* [Work item] All lines below containing the string "computer" are to be copied.

____ Dataset content

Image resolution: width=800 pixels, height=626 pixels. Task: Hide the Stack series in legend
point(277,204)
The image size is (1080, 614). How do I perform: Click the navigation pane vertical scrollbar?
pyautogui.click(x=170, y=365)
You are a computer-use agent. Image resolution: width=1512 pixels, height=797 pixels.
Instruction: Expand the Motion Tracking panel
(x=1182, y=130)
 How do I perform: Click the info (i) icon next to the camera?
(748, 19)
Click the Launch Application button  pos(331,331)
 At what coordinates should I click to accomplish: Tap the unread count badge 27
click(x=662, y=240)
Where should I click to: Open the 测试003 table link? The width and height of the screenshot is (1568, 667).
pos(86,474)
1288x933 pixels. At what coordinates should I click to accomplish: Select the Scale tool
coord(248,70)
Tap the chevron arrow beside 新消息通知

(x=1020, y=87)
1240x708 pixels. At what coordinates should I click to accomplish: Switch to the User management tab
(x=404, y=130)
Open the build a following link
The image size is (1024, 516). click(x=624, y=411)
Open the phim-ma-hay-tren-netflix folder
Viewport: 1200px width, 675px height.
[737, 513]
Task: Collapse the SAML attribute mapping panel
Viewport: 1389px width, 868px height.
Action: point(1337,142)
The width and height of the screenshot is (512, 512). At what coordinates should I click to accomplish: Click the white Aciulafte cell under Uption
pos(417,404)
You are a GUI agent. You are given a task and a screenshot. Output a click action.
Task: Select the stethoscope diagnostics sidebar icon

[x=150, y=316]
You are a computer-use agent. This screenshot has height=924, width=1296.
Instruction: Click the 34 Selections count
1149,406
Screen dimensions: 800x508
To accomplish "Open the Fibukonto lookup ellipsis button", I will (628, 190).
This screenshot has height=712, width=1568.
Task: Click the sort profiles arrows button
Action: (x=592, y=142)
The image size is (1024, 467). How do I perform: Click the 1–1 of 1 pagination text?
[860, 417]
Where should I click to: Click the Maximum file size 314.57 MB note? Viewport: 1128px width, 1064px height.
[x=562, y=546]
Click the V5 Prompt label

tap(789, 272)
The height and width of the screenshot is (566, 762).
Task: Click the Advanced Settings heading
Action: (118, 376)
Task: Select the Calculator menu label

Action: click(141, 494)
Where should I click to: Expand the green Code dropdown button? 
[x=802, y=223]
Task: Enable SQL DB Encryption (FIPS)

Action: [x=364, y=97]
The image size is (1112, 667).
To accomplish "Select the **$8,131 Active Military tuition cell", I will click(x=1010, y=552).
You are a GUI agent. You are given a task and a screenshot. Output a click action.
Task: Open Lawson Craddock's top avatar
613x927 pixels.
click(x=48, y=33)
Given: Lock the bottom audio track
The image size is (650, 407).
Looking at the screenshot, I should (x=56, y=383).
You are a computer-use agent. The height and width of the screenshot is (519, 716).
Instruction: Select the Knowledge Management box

________

* [Output of the task]
You are a computer-use agent. Image resolution: width=1512 pixels, height=797 pixels.
You are a computer-use agent. This screenshot has height=924, width=1296.
You are a computer-use agent. The height and width of the screenshot is (519, 716).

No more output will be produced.